Ontwikkelingen tot 2024
Voor het thema Industrie is het doel om de groei van de industrie te ontkoppelen met de groei van uitstoot. Hiervoor is een aantal maatregelen ingesteld, waaronder het aanscherpen van Rijksregels, een internationale inzet en het scherp vergunnen. De aangescherpte eisen zijn in werking getreden op 1 januari 2024. Internationaal hebben we ons ingezet bij de herziening van de Richtlijn Industriële Emissies (RIE) en de Richtlijn Luchtkwaliteit en blijft er een continue inzet bij de BREF-herzieningen. BREF staat voor BBT-referentiedocument en BBT staat voor best beschikbare technieken. Het scherp vergunnen betekent het vergunnen aan de onderkant van de BREF-range. De BREF-range geeft richting voor vergunningverleners. Tot 2024 lag de nadruk op het ontwikkelen van hulpmiddelen, het opnemen van het uitgangspunt van scherp vergunnen in provinciaal beleid, en het organiseren van opleidingen voor omgevingsdiensten. Dit alles om vergunningverleners zo goed mogelijk in positie te brengen om realistisch, maar ook zo laag mogelijke emissiegrenswaarden te vergunnen. Daarnaast komt in de herziene Richtlijn Industriële Emissies het principe van scherp vergunnen ook terug. Samen met een verplichting voor bedrijfsleven om na te gaan welke lage eis haalbaar is. Dat gaat allemaal helpen om de industrie schoner te maken en bij te dragen aan gezondheidswinst.
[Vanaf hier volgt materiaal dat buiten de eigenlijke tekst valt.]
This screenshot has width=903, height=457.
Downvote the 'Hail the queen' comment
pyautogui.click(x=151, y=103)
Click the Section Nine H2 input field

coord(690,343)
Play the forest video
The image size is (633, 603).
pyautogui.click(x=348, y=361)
Verder helpen ook klimaat- en stikstofbeleid de lucht schoner te maken. Een voorbeeld is de Maatwerkaanpak verduurzaming industrie, die primair is gericht op het reduceren van broeikasgassen van grote uitstoters, maar waarbij ook wordt gekeken naar verlaging van luchtverontreinigende emissies. Ander aanverwant beleid is de Actieagenda Industrie en Omwonenden dat in maart 2024 aan de Tweede Kamer is voorgelegd. Deze actieagenda is een uitwerking van aanbevelingen om de leefomgeving schoner te maken, uit het onderzoek 'Industrie en Omwonenden' van de Onderzoeksraad voor Veiligheid. En daarnaast is er ook het Interbestuurlijk programma VTH, dat gericht is op het versterken van het stelsel VTH.
Maatregelen uit het Schone Lucht Akkoord
Bij de sector industrie kijken Rijk, provincies en gemeenten in de uitvoering van SLA-maatregelen breder dan alleen naar fijnstof, ammoniak en stikstofoxiden. Dit omdat ook andere luchtverontreinigende stoffen, die de industrie uitstoot, een belangrijke invloed kunnen hebben op de (lokale) luchtkwaliteit. Emissiereducerende maatregelen in de industrie hebben deels ook een positief effect op de emissiereductie van ultrafijnstof.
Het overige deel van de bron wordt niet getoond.